(Beginning of DATASET EXCERPTS)

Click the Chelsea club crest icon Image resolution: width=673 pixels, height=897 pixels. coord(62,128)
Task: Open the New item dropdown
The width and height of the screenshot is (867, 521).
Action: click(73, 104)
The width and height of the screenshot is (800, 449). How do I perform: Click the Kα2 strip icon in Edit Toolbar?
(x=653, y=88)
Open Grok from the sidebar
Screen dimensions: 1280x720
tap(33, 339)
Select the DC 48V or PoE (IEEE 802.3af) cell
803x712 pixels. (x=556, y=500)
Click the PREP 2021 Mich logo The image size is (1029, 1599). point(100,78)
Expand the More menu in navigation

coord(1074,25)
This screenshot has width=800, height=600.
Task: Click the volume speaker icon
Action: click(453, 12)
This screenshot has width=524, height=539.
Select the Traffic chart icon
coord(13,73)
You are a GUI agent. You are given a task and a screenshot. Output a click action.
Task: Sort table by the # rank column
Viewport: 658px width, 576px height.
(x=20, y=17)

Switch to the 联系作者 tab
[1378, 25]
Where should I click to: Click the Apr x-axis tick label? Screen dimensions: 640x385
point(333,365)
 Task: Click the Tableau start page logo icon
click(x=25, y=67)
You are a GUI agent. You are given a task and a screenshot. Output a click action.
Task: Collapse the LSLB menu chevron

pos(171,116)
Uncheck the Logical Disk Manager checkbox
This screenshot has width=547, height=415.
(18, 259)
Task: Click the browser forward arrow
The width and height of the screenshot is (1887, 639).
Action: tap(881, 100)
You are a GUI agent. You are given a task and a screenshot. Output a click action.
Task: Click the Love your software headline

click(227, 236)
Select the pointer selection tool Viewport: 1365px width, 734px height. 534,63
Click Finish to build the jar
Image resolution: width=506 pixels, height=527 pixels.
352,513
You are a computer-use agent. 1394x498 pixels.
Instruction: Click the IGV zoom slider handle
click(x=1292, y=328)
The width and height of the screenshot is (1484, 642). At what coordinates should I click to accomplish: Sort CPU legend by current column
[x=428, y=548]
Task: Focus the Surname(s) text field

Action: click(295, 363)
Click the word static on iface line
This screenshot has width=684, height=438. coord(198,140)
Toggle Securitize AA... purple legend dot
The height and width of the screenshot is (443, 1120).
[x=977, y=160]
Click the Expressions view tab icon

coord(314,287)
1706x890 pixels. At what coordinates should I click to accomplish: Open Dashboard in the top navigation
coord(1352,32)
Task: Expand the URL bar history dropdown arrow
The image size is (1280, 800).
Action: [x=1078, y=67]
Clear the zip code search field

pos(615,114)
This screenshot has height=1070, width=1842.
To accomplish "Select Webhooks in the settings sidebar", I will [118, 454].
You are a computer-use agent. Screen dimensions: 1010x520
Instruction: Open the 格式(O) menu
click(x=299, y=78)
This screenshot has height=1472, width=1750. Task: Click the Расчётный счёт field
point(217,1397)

(End of DATASET EXCERPTS)

→ **WORK ORDER**
State in a single number how many lines in the data include the word "computer".

→ **RESPONSE TO THE EXERCISE**
2